RFC: Recuperate slowdown of long-running static initialization

Fri Apr 19 23:19:23 UTC 2019

Hi,

Recent changes severely affected how static intializers are executed and 
for long-running initializers it manifested as a severe slowdown. As an 
example, it manifests as 3x slowdown for some Clojure applications 
(JDK-8219233 [1]).

The root cause is that until a class is fully initialized, every 
invocation of static method on it goes through method resolution.
There were some changes (JDK-8219974 [2]) to partially recuperate the 
slowdown, but they had limited effect.

I have been experimenting with a comprehensive fix and ended up with the 
following:

   http://cr.openjdk.java.net/~vlivanov/8219233/webrev.02/

(Unfortunately, I had to go with platform-specific changes and the patch 
contains only x86_64 part. On other platforms original behavior is 
preserved.)

The idea is to put initialization barrier on entry into static methods. 
If wrong thread enters it, the thread is blocked until class 
initialization is finished (and exception is thrown if initialization 
finishes with an error).

The barrier is as simple as:

    if (holder->is_not_initialized() &&
        holder->is_reentrant_initialization(current_thread)) {
      // trigger call site re-resolution and block there
    }

Performance experiments demonstrated that even through generated code 
contributes the most overhead, interpreter overhead is visible as well 
(~20%).
   (1) original (always reresolve):       ~12,0s ( 1x)
   (2) C1/C2 - barriers; int - reresolve:  ~3,8s (~3x)
   (3) int/C1/C2 - barriers:               ~3,2s (-20%)

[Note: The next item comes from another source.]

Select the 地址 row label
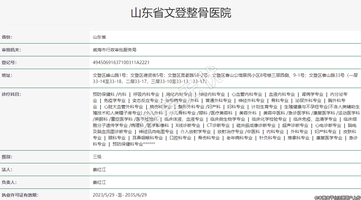Viewport: 361px width, 200px height. [7, 75]
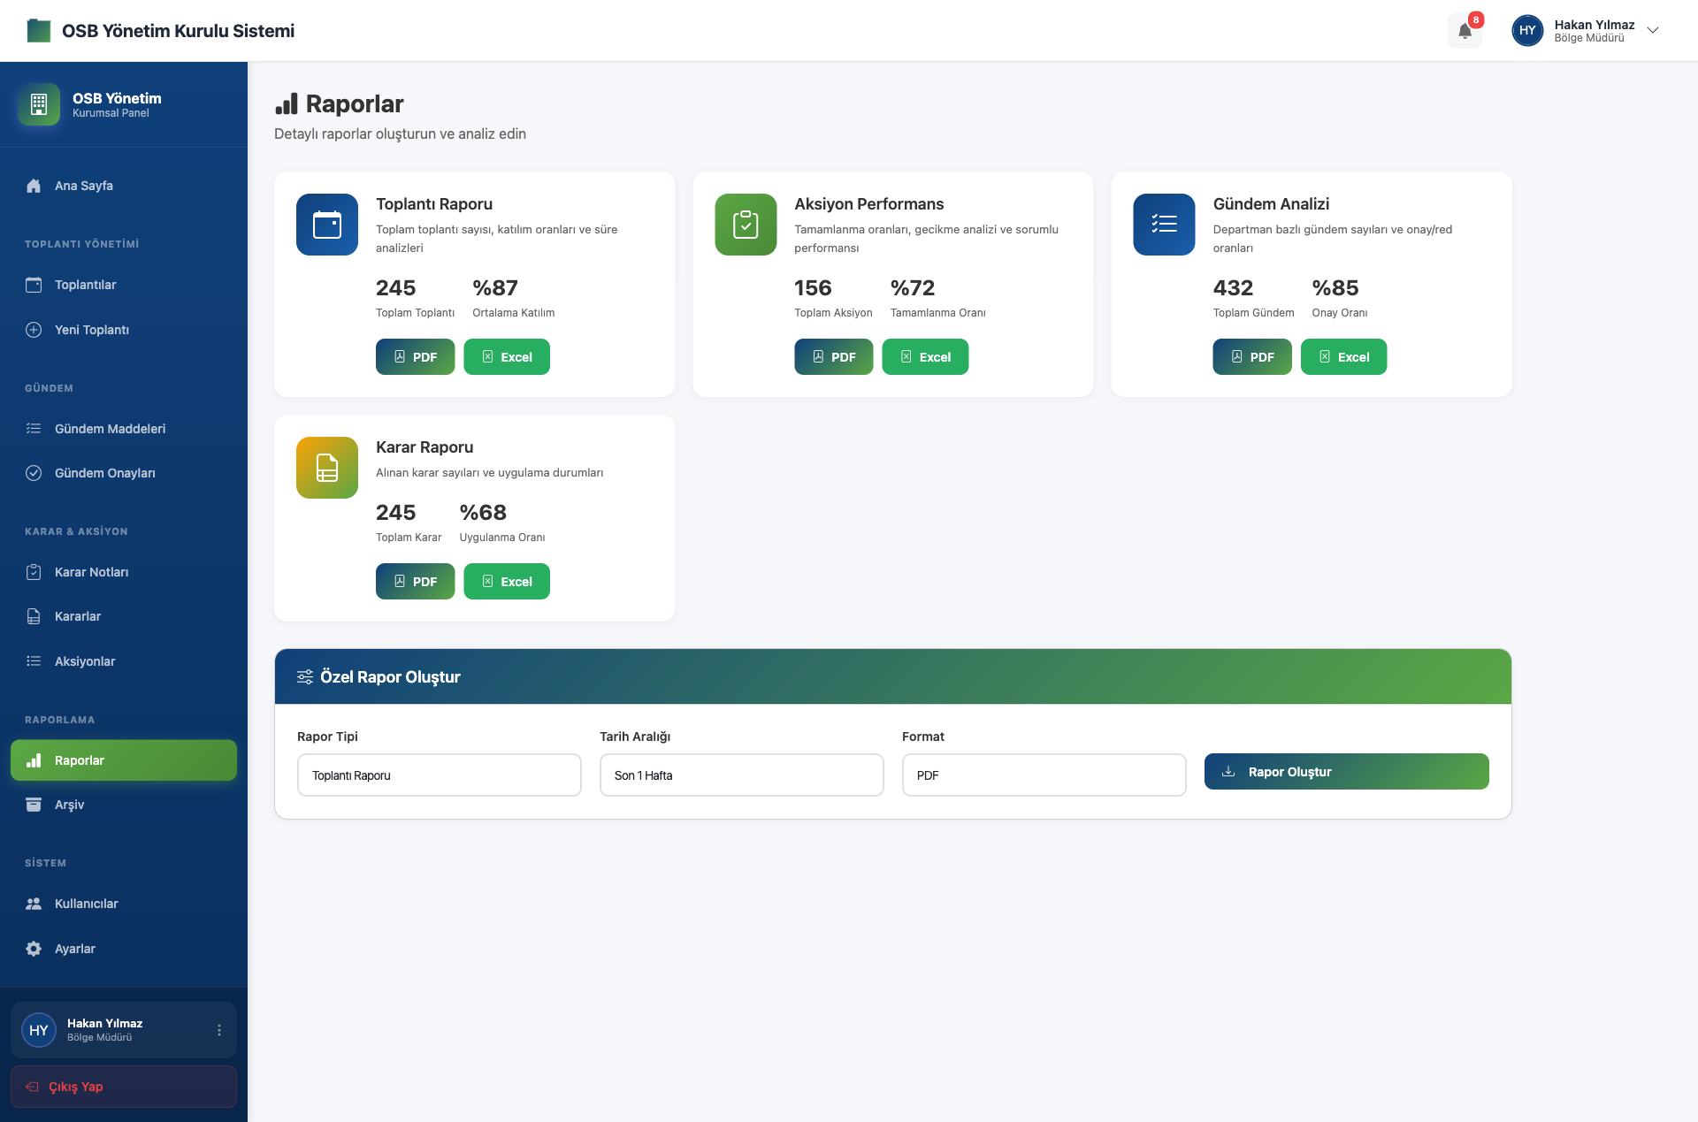This screenshot has height=1122, width=1698.
Task: Click the blue Toplantı Raporu calendar icon
Action: pos(327,225)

Based on that, I decided to implement barriers both in JIT-compilers 
(C1/C2) & interpreter.

For C1/C2 I made a decision to put the barrier at callee side (in 
nmethod prologue). Though it looks attractive to put it on caller side 
(before the call), it poses major implementation challenges for C1 where 
unresolved calls are eagerly compiled.

For interpreter, on the other hand, it's much simpler to implement the 
barrier: throwing an exception on method entry is much more complicated 
than doing that as part of method resolution during the call.

So, here's the correspondence between barriers and transitions they cover:

   (1) from interpreter (barrier on caller side)
        * all transitions: interpreter, compiled (i2c), native, aot, ...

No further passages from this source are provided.